Texte proposé:

= = = =

Par ailleurs, un accord équilibré, permettant au locataire de passer le plus dur de la crise, devrait permettre aux bailleurs de recouvrer, à terme, tout ou partie des dettes locatives qui auraient pu s’accumuler. Cela leur garantira surtout le maintien de locataires avec des niveaux de loyer fixés avant la crise, ce qui constitue à n’en pas douter une bonne opération dans le contexte actuel.
Pour infléchir la décision, il peut être utile de leur rappeler l’existence de mesures fiscales spécifiques mises en place par le Gouvernement, offrant aux bailleurs la possibilité de défiscaliser les abandons de loyer consentis entre le 15 avril 2020 et le 31 décembre 2020 (article 14B du CGI introduit par la Loi n° 2020-473 du 25 avril 2020 de finances rectificatives pour 2020).
Mise en place d’une « clause de retour à meilleure fortune »
Plutôt que de proposer des abandons purs et simples de loyer, il peut être préférable de proposer au bailleur « une clause de retour à meilleure fortune ». Ce type de clause stipule que le bailleur consent à abandonner une partie du loyer aujourd’hui, tout en ayant la possibilité, dans le futur, de réclamer de nouveau cette dette si la situation du locataire s’améliore.

= = = =

Données brutes:
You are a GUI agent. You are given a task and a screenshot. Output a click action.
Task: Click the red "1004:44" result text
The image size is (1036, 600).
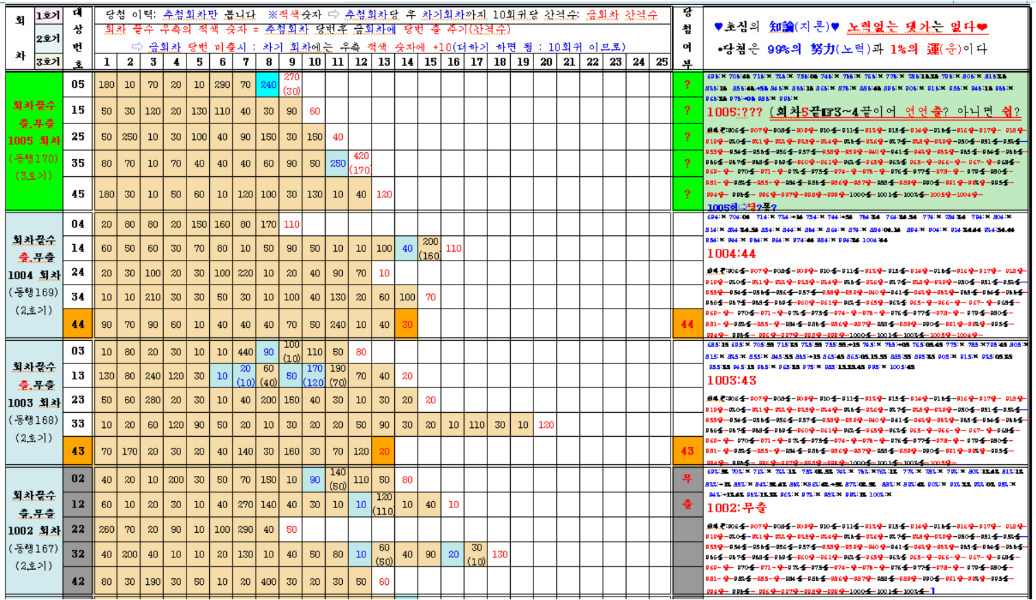click(x=731, y=254)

= = = =

Consigne de travail:
Poursuivez le texte sur les abandons de loyer après sa dernière phrase. Le matériel n'a aucun rapport avec le texte sur les abandons de loyer.

Corrigé:
Il est logiquement plus simple de convaincre le bailleur d’abandonner une partie de sa créance, s’il sait qu’il aura un espoir de la recouvrer après la crise. Les conditions de ce retour à meilleure fortune (période, conditions de remboursement, etc.) doivent être parfaitement encadrées, pour ne pas générer un effet report, et se trouver insupportables pour l’exploitant lors de la reprise d’activité.
Proposer la mise en place temporaire de loyers variables
Avec la baisse d’activité subie par les restaurateurs, il peut être intéressant pour un restaurateur de proposer à son bailleur de mettre en place – de manière temporaire – un loyer variable, indexé sur le chiffre d’affaires. Ce type d’accord constitue un vrai partage de valeurs entre bailleurs et locataires, un accord gagnant/gagnant.
Proposer au bailleur de devenir associé à l’entreprise ou lui consentir des avantages en nature
Toujours dans l’idée d’un partage de valeurs, vous pouvez envisager d’associer pleinement le bailleur à l’exploitation de son locataire, en lui proposant d’en devenir associé : convertir une partie de la dette locative en prise de participation au capital. Autre idée originale : celle de proposer au bailleur de convertir une partie de la dette locative en avantage en nature (par exemple en consentant des nuitées d’hôtels ou des repas au bailleur et à sa famille). Attention toutefois au traitement fiscal de ce type d’accords, considérés comme des produits constatés d’avance, qu’il faudra anticiper au bilan et traiter notamment sur le plan de la TVA.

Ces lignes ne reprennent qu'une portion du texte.